What you are asked to do: After the line containing "Task: Click 'Why", write nothing more; before it, reproduce every line of the material below exactly, starting with the first.

################

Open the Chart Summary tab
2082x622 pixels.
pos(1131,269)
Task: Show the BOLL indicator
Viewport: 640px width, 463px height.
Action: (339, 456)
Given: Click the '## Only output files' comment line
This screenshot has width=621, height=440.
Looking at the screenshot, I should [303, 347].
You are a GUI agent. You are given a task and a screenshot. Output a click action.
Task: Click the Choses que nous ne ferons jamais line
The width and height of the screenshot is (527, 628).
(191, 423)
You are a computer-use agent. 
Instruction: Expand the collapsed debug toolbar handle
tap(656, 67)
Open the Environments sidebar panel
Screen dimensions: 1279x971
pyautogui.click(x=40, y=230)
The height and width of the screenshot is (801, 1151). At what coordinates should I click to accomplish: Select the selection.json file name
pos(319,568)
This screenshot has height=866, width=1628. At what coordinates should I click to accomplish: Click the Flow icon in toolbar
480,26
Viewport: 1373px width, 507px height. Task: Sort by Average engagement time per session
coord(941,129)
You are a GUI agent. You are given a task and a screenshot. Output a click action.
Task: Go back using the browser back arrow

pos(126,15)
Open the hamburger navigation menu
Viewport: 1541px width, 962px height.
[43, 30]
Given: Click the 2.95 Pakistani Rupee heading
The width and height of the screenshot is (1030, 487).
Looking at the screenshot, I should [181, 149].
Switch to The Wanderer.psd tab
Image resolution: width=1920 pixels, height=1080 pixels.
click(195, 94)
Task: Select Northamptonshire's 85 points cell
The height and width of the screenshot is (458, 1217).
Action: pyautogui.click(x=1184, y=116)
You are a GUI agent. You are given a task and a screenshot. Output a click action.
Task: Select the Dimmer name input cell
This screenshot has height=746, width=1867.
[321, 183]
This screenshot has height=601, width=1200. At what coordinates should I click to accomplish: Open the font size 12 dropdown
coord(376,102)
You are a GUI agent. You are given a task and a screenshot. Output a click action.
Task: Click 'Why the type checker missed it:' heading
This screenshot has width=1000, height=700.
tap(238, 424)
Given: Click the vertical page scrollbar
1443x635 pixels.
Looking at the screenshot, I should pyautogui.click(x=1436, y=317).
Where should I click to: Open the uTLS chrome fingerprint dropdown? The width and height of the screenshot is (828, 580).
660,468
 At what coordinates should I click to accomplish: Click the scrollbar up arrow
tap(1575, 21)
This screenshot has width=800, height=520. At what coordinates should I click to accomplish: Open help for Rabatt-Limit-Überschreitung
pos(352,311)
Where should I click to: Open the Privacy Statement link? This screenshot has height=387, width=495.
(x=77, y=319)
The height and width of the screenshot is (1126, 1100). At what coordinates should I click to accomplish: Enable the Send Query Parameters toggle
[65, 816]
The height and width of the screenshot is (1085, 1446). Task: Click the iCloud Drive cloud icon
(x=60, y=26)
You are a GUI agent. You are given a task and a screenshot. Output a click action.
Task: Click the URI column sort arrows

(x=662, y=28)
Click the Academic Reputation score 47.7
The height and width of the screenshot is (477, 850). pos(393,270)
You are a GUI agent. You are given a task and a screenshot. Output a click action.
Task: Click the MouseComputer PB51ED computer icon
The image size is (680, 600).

################

Task solution:
Open the Chart Summary tab
2082x622 pixels.
pos(1131,269)
Task: Show the BOLL indicator
Viewport: 640px width, 463px height.
Action: (339, 456)
Given: Click the '## Only output files' comment line
This screenshot has width=621, height=440.
Looking at the screenshot, I should [303, 347].
You are a GUI agent. You are given a task and a screenshot. Output a click action.
Task: Click the Choses que nous ne ferons jamais line
The width and height of the screenshot is (527, 628).
(191, 423)
You are a computer-use agent. 
Instruction: Expand the collapsed debug toolbar handle
tap(656, 67)
Open the Environments sidebar panel
Screen dimensions: 1279x971
pyautogui.click(x=40, y=230)
The height and width of the screenshot is (801, 1151). At what coordinates should I click to accomplish: Select the selection.json file name
pos(319,568)
This screenshot has height=866, width=1628. At what coordinates should I click to accomplish: Click the Flow icon in toolbar
480,26
Viewport: 1373px width, 507px height. Task: Sort by Average engagement time per session
coord(941,129)
You are a GUI agent. You are given a task and a screenshot. Output a click action.
Task: Go back using the browser back arrow

pos(126,15)
Open the hamburger navigation menu
Viewport: 1541px width, 962px height.
[43, 30]
Given: Click the 2.95 Pakistani Rupee heading
The width and height of the screenshot is (1030, 487).
Looking at the screenshot, I should [181, 149].
Switch to The Wanderer.psd tab
Image resolution: width=1920 pixels, height=1080 pixels.
click(195, 94)
Task: Select Northamptonshire's 85 points cell
The height and width of the screenshot is (458, 1217).
Action: pyautogui.click(x=1184, y=116)
You are a GUI agent. You are given a task and a screenshot. Output a click action.
Task: Select the Dimmer name input cell
This screenshot has height=746, width=1867.
[321, 183]
This screenshot has height=601, width=1200. At what coordinates should I click to accomplish: Open the font size 12 dropdown
coord(376,102)
You are a GUI agent. You are given a task and a screenshot. Output a click action.
Task: Click 'Why the type checker missed it:' heading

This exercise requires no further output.